§ **EXTRACT PROVIDED**:
════════════════════
Planning ahead for financial security
By Robert Tramont
By asking the right questions, you can allow your advisor to take the proper action and avoid that dreaded question: “What happened?”. Below is your guide to doing a “check up” of your plan.
Hire an attorney, Certified Public Accountant, and financial advisor with good track records and be sure they will work closely together to allow your business plan to work well for the benefit of the physician.
Be sure they are discussing the your tax free and tax reduced income plan, at least on an annual basis.
Have your financial advisor point out the source of your tax free income and communicate this to your CPA.
Also, the CPA and the financial advisor should jointly come up with a reduced tax plan for your retirement. CPA’s are experts in IRS tax code and a financial advisor who is familiar with the unique requirements of a medical practice will help your CPA understand the advanced strategies that are usually unfamiliar to accountants.
The key words that you need to remember when describing the accounts in your business plan are flexibility, use, and control.
The ICD-10 transition article by Korby Miller brings up a crucial question, “Are you prepared to go without steady income for up to 6 months, once the transition occurs?” If there is a slowdown of income at any time in your practice, you should ask your financial advisor, “What is liquid and flexible enough in my portfolio to handle the need to take it out penalty-free and tax free?” If all of your money is in tax-deductible accounts, you may be looking at a 10% penalty PLUS the taxes due, equaling a payment to Uncle Sam anywhere from 30-46% of the total withdrawal (depending upon the state income tax situation). A money market account is making next to nothing, so hopefully that should not be the answer. You should ask the same advisor, “what is in my portfolio that I can use for emergency purposes that is making returns equivalent to a good stock market without the risk of losing it in a down market?”
════════════════════
§ **DATASET**:
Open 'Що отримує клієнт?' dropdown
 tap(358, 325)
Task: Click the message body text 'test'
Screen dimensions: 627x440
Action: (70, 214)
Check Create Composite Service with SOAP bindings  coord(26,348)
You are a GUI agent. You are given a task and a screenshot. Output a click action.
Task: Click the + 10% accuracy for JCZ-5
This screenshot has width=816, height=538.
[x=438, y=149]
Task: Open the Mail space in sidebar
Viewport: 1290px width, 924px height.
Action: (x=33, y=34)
════════════════════
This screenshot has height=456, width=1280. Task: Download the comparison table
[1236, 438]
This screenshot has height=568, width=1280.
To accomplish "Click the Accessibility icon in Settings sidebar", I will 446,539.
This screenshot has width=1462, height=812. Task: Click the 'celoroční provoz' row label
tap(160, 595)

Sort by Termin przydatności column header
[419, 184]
════════════════════
§ **THE TASK**: Continue the financial security planning article above from its last sentence, keeping its advisory tone toward physicians.

§ **ANSWER**:
When making arrangements to acquire another practice, giving a bonus to bring on another physician, or creating a buy-sell agreement, what are the sources for any funding if these require capital? Neil Thomson’s article on “Demystifying Internal Management Agreements” outlines “The mechanics of the payment to the departing partner is equally critical as few medical practices have the financial reserves necessary to ‘cash out’ a departing physician-partner in a successful practice without requiring a cash call or contribution from those remaining.” You should ask your financial planner and CPA “where would that money come from without disrupting my retirement or the operations of my practice?” Another question you should ask them is, “How are you leveraging (without giving up control) what I already have in my accounts to increase the overall size of my total portfolio?”
If you have to liquidate an account you should ask your advisor “Will I need spousal consent to fully liquidate this account?” Based on common law and some state laws this could be a very touchy issue; however, it is an easy fix. Here is another vital set of questions for you to ask your attorney and financial advisor: “Are my accounts divorce protected? And are they protected from lawsuits from partnerships gone bad or malpractice suits?”
These salient points that have been made here are imperative if your business or financial plan is to work as it is supposed to. The financial advisor, CPA, and attorney are all part of the team that the physician puts together to ensure that this plan will not fall apart when it needs to work the most. It is essential that the physician questions the members of his team about these matters before such a plan is put into effect. This close collaboration is now a requirement if a business plan is going to work and possibly save tens to hundreds of thousands of dollars (or millions, in the case of lawsuits/divorce).